But how do you correctly do something that’s so new? This could be your team’s first data engineering project. What should the team look like? What skills should the team have? What should you look for in Data Engineer (because you’ll probably have to hire a Software Engineer and train them)? What are some of the management pitfalls?
In this talk, Jesse will cover the most common reasons why data engineering teams fail and how to correct them. This will include ways to get your management to understand that data engineering is really complex and time consuming. It is not data warehousing with new names. Management needs to understand that you can’t compare a data engineering team to the web development team, for example.
Jesse will share the stories of teams who haven’t set up their data engineering culture correctly and what happened. Then, he will talk about the teams who’ve turned around their culture and how they did it.
FInally, Jesse will share the skills that every data engineering team needs.

The Role of Data Science

Jon Allen - SyncThink

Data Science is often a somewhat nebulously defined role within an organization. “Are they developers? Are they mathematicians? When do we need one? How many do we need? I mean, we definitely need a data science team, cause everyone else has one…” It’s important to identify and categorize the responsibilities of data science to an organization to identify appropriate candidates as a company grows and to alleviate political pressures that often arise when roles are ill-defined.

Extracting Real-Time Insights from Streaming Data

Roger Barga - Amazon

Stream data processing is about identifying and responding to events happening in your business, in your service or application, and with your customers in near real-time. Sensors, IoT and mobile devices, and online transactions all generate data that can be monitored constantly to enable a business to detect and then act on events and insights before they lose their value.

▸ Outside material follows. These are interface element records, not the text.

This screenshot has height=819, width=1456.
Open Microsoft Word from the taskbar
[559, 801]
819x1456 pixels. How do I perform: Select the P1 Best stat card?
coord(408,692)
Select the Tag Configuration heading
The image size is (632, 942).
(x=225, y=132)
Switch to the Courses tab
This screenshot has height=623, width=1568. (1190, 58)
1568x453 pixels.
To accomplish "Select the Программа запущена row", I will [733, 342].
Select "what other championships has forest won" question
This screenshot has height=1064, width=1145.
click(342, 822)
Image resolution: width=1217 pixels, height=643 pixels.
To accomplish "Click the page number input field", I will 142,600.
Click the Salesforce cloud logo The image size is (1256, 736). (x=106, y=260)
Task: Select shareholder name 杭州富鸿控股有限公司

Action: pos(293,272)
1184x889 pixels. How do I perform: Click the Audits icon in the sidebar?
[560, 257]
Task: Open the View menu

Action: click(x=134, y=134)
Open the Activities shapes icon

The need for large scale, real-time stream processing of big data in motion is more evident now than ever before. In this talk I will draw upon our experience with Amazon Kinesis data streaming services to highlight use cases and dive deep into the role of machine learning over streaming data to extract insights in real-time.

Graph Keynote - From Theory to Production

Dr. Denise Gosnell - DataStax

We are here to build applications with graph data and deliver value. The graph community has spent years defining and describing our passion. In order to decipher graph thinking into a production application, there is a suite of hard decisions that have to be made. It's time for graph to go mainstream!
This talk will walk through some practical and tangible decisions that come into play when shipping distributed graph applications. Developers need to have a tangible set of play books to work from and my years of experience have narrowed it down to some of the most universal and difficult to spot. Let's see how well they match up with yours.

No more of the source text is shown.